- Exercise goal -
Copy out, word for word, the lines from the very first one through the line containing "[x=1340, y=720]", including both ends.

- Record list -
START
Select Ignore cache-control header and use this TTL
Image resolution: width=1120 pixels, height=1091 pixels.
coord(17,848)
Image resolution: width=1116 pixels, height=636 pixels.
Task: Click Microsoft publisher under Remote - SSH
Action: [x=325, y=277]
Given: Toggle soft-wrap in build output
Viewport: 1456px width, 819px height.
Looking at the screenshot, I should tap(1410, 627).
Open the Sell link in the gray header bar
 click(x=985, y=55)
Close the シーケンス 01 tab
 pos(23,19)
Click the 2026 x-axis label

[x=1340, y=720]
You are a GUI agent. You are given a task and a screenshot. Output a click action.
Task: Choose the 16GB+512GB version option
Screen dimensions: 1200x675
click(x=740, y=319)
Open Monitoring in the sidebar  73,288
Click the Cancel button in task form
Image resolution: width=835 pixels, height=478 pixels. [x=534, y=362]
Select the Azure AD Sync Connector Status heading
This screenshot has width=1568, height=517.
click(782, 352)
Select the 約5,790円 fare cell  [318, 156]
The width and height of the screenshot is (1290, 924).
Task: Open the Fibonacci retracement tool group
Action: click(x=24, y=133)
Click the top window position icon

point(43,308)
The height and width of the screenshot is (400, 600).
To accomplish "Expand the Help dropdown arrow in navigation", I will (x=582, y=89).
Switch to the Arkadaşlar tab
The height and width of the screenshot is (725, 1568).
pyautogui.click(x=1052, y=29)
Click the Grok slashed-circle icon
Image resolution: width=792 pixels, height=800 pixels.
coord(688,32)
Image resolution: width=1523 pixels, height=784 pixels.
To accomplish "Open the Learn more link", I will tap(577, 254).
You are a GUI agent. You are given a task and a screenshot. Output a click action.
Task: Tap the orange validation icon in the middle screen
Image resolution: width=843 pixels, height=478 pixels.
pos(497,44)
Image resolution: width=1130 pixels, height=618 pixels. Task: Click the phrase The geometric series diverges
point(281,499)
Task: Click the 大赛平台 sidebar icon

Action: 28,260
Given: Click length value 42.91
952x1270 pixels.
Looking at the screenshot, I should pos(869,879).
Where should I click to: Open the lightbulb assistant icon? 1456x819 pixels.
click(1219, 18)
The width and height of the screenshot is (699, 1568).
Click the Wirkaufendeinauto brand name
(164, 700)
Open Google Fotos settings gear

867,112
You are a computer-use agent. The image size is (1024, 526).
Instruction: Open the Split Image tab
END
- Correct answer -
Select Ignore cache-control header and use this TTL
Image resolution: width=1120 pixels, height=1091 pixels.
coord(17,848)
Image resolution: width=1116 pixels, height=636 pixels.
Task: Click Microsoft publisher under Remote - SSH
Action: [x=325, y=277]
Given: Toggle soft-wrap in build output
Viewport: 1456px width, 819px height.
Looking at the screenshot, I should tap(1410, 627).
Open the Sell link in the gray header bar
 click(x=985, y=55)
Close the シーケンス 01 tab
 pos(23,19)
Click the 2026 x-axis label

[x=1340, y=720]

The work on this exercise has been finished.